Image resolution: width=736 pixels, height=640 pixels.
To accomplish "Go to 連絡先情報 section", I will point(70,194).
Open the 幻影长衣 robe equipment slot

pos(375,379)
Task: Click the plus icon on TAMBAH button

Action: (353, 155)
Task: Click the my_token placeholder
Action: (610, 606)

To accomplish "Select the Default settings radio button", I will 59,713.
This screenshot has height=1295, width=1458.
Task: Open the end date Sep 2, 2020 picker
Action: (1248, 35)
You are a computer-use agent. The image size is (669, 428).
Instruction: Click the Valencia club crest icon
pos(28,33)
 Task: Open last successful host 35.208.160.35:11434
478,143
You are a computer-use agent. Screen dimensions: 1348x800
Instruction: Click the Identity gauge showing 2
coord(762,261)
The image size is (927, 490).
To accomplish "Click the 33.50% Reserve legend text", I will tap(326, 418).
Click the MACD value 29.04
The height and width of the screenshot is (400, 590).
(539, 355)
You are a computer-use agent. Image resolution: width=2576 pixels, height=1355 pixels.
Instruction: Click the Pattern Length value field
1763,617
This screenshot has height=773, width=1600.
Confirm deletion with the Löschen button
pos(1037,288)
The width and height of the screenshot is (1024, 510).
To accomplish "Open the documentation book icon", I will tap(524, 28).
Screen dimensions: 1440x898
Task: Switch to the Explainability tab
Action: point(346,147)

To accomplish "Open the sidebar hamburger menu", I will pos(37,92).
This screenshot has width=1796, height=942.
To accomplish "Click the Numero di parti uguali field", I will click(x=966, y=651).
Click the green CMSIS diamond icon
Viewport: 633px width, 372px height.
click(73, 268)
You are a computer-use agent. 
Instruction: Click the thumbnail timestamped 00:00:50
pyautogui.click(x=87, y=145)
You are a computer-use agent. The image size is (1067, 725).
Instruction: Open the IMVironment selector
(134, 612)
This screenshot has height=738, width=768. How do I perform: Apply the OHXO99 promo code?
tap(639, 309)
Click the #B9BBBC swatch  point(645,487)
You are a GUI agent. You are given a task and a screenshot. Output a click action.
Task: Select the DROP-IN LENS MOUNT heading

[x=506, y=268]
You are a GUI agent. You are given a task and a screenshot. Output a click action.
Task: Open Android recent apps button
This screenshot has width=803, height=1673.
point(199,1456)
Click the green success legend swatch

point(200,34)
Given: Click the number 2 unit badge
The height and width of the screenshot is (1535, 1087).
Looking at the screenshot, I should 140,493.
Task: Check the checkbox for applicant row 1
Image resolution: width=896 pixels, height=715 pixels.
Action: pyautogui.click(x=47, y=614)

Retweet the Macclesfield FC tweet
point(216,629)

****

Exact reproduction of the listing above is required.

Image resolution: width=736 pixels, height=640 pixels.
To accomplish "Go to 連絡先情報 section", I will point(70,194).
Open the 幻影长衣 robe equipment slot

pos(375,379)
Task: Click the plus icon on TAMBAH button

Action: (353, 155)
Task: Click the my_token placeholder
Action: (610, 606)

To accomplish "Select the Default settings radio button", I will 59,713.
This screenshot has height=1295, width=1458.
Task: Open the end date Sep 2, 2020 picker
Action: (1248, 35)
You are a computer-use agent. The image size is (669, 428).
Instruction: Click the Valencia club crest icon
pos(28,33)
 Task: Open last successful host 35.208.160.35:11434
478,143
You are a computer-use agent. Screen dimensions: 1348x800
Instruction: Click the Identity gauge showing 2
coord(762,261)
The image size is (927, 490).
To accomplish "Click the 33.50% Reserve legend text", I will tap(326, 418).
Click the MACD value 29.04
The height and width of the screenshot is (400, 590).
(539, 355)
You are a computer-use agent. Image resolution: width=2576 pixels, height=1355 pixels.
Instruction: Click the Pattern Length value field
1763,617
This screenshot has height=773, width=1600.
Confirm deletion with the Löschen button
pos(1037,288)
The width and height of the screenshot is (1024, 510).
To accomplish "Open the documentation book icon", I will tap(524, 28).
Screen dimensions: 1440x898
Task: Switch to the Explainability tab
Action: point(346,147)

To accomplish "Open the sidebar hamburger menu", I will pos(37,92).
This screenshot has width=1796, height=942.
To accomplish "Click the Numero di parti uguali field", I will click(x=966, y=651).
Click the green CMSIS diamond icon
Viewport: 633px width, 372px height.
click(73, 268)
You are a computer-use agent. 
Instruction: Click the thumbnail timestamped 00:00:50
pyautogui.click(x=87, y=145)
You are a computer-use agent. The image size is (1067, 725).
Instruction: Open the IMVironment selector
(134, 612)
This screenshot has height=738, width=768. How do I perform: Apply the OHXO99 promo code?
tap(639, 309)
Click the #B9BBBC swatch  point(645,487)
You are a GUI agent. You are given a task and a screenshot. Output a click action.
Task: Select the DROP-IN LENS MOUNT heading

[x=506, y=268]
You are a GUI agent. You are given a task and a screenshot. Output a click action.
Task: Open Android recent apps button
This screenshot has width=803, height=1673.
point(199,1456)
Click the green success legend swatch

point(200,34)
Given: Click the number 2 unit badge
The height and width of the screenshot is (1535, 1087).
Looking at the screenshot, I should 140,493.
Task: Check the checkbox for applicant row 1
Image resolution: width=896 pixels, height=715 pixels.
Action: pyautogui.click(x=47, y=614)

Retweet the Macclesfield FC tweet
point(216,629)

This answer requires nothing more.